» The input:
Begin

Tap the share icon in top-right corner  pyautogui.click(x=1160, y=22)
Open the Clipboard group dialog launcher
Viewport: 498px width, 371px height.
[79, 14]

End
Begin

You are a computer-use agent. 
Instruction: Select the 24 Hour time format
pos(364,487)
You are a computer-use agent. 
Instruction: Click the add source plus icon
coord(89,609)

End

» Task to carry out: Pull out every line of the data above that contains the word "Instruction", and copy each one. Case counts.

» Written response:
Instruction: Select the 24 Hour time format
Instruction: Click the add source plus icon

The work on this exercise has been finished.